Metropolitan News-Enterprise

 

Friday, November 9, 2007

 

Page 3

 

A.G. Defines Steps to Force Coroner to Take Remains

 

By a MetNews Staff Writer

 

A funeral director cannot force a county coroner to take possession of a decedent’s remains unless the director first determines that no other party within the state is subject to a duty of interment, Attorney General Edmund G. Brown Jr. has opined.

In an opinion filed Wednesday, the attorney general concluded that a funeral director could only require a county coroner to accept a decedent’s remains under Health and Safety Code Sec. 7104 if the director determines that the decedent made no provisions for interment and the estate is insufficient for such purpose, and that the duty of interment does not legally fall to another person residing in the state who can be located with reasonable diligence.

The attorney general wrote that the statute, which authorizes a funeral director to investigate circumstances leading up to a decedent’s burial, requires that the director first determine whether a decedent has a prepaid burial plan or burial insurance, and, if not, whether the estate is sufficient to cover interment expenses, he said.

If neither is present, he said, the director must then determine whether anyone else has a duty to inter the decedent before requiring the coroner to take possession of the remains.  Individuals subject to a duty to inter under the statute include certain agents under a power of attorney for health care; a competent surviving spouse; a sole surviving competent adult child or parent of the decedent; the surviving competent adult in the next degrees of kinship; and the public administrator when the deceased has assets.

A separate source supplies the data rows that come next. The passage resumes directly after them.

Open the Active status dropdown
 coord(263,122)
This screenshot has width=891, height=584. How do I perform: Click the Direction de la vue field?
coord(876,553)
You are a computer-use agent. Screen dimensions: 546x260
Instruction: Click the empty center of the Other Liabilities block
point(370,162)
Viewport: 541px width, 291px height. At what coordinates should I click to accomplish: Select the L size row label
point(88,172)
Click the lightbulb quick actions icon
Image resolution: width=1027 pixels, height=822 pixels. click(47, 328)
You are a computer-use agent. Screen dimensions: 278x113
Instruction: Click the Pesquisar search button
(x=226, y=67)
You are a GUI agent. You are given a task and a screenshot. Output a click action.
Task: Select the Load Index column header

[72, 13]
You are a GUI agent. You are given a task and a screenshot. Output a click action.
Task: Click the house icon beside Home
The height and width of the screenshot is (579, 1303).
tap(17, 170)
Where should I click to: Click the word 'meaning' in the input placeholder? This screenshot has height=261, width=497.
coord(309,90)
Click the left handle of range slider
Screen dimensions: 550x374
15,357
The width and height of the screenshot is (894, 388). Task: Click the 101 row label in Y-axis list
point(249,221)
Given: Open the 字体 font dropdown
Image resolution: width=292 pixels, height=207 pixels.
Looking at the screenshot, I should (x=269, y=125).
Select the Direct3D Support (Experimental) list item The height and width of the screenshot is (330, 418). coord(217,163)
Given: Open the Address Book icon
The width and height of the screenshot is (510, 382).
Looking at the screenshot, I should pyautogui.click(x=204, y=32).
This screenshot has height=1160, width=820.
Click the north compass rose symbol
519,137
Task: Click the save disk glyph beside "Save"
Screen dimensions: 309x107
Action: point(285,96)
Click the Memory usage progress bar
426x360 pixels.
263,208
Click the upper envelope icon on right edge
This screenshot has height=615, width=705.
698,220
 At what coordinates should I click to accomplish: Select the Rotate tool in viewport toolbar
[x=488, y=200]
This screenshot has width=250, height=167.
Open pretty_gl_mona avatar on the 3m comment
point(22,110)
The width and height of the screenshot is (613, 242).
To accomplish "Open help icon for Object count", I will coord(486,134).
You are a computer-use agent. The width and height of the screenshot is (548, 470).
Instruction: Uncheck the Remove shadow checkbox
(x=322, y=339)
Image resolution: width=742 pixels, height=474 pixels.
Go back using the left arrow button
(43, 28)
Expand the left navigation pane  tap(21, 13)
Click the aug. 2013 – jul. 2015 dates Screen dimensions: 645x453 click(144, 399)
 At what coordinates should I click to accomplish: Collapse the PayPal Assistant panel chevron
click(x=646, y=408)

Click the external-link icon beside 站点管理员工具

If the director can identify an individual subject to the duty, he concluded, the director may then require the coroner to take custody of the remains only if the individual cannot be found after the exercise of reasonable diligence, or does not reside within the state.

The opinion was requested by Butte County Counsel Bruce S. Alpert, and drafted by Deputy Attorney General Taylor S. Carey.

The opinion is No. 07-201.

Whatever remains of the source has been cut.